それをヒントにこの写真を眺めると、右から二つ目の文字が「斎」の字が読めるように思う。そして、その右が「曠」であってもよさそうな気がするし、その左の文字列が「壽蔵碑」だったとしても矛盾はなさそうだと思うといった程度の確からしさはある。
この写真から碑文を読み取るのは不可能だ。次の機会に新しいデジカメで碑文を撮ってみて、「福島のいしぶみ」の碑文と照らし合わせてみたい。
そのために、「福島のいしぶみ」の碑文をメモさせていただいた。

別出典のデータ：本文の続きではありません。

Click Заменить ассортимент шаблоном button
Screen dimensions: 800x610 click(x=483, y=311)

その中からの確かめ。
尾形曠斎氏については、その二段目に以下のように紹介される。
今玆甲午 翁齢六十 門人胥議 将建立碑 持所状群行
懇余経緯之曰 翁名英悦 通称貞蔵 号曠斎 尾形氏 信
夫郡金谷川村大字浅川人 其先出尾形若狭
※玆=ここに
その方が、最上流宗統派五伝となる経緯については、次の段に以下のように紹介される。
翁少学算数 覃思専攻数十年 得其奥旨 所謂最上流是也
会田安明以是伝之渡辺一 一以是伝之宍戸政彝 政彝以是
伝之丹治重治 重次伝是伝之翁 翁性撲厚 不屑々乎貨殖
而資産頗贍 以其倹有法也
※覃=ふかい=深くひろい、屑々乎貨殖=こせこせする(「福島のいしぶみ」の注)、頗=すこぶる、贍=たりる=とむ
ここでは、前回整理の最上流宗統派四伝「丹治」氏は「重治」となっている。
碑文確認のためならここまででいいのだが、次の段も引かせていただく。というのは、次の段に、すでに洋算が着目される時代になっても、和算に需要があったことが記されるのだ。ちょっと立ち止まって考えたいと思ったのだ。

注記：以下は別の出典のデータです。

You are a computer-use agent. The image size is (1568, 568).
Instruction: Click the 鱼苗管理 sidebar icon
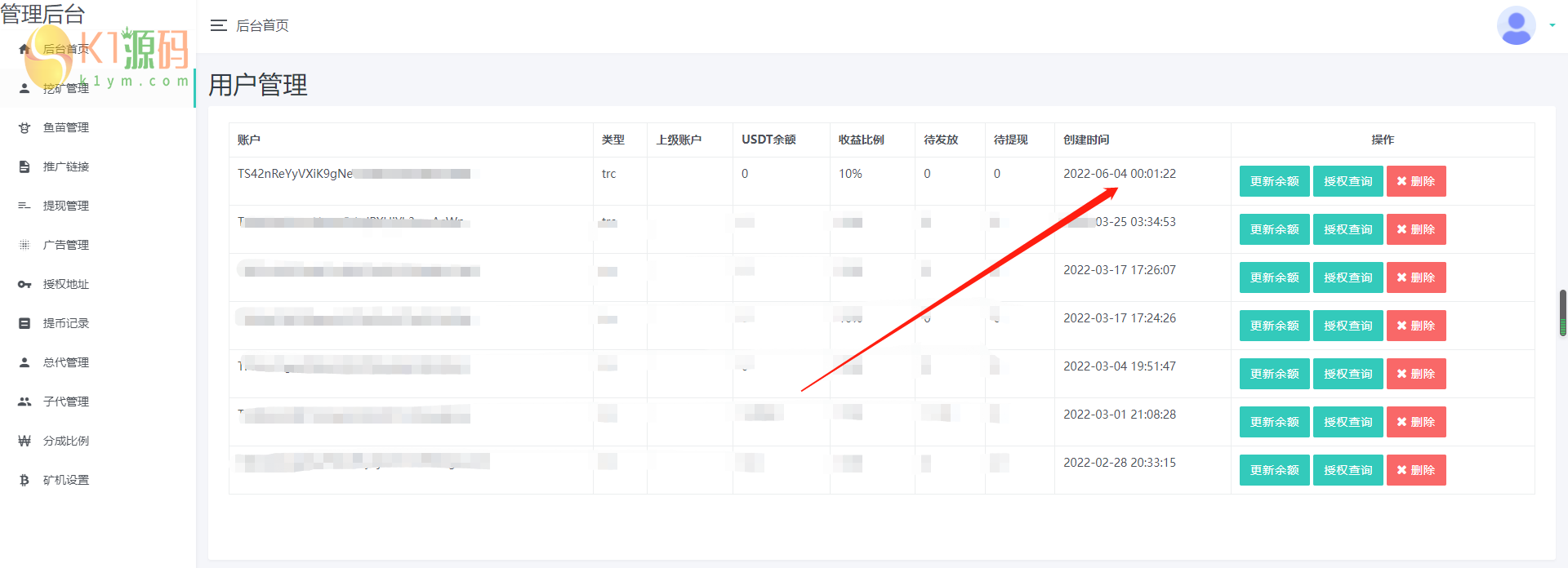pos(24,128)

生乎 焉 人排難解紛 村人毎有事之難処 就翁咨詢 翁
処之曲尽其心 是以郷里 翕然推服焉 数為村吏府労績
暇日 輙聚徒授数 諄々不倦 所著有算法詳解三百余巻
明治維新以来洋算行 厭旧喜新之徒 往々棄和算 而入洋
算 惟翁則不然 益鑽旧学 不肯趁時好 自非信之篤造之
深者
※咨詢=参考として他の機関などに意見を問い求めること、曲尽=きょくじん=ことこまかに事情を説きつくすこと、翕然=きゅうぜん=多くのものが一つに集まり合うさま、推服=すいふく=人を敬って心から従うこと(心服)、村吏=そんり=村役人、輙=すなわち、諄諄=じゅんじゅん=相手にわかるようによく言い聞かせるさま、不倦=ふけん=手を抜かずにしっかりと、不然=事実はそうではない、鑽=さん=物事を深く究める、趁 =したごう
なお、建碑は明治27年7月のようだ。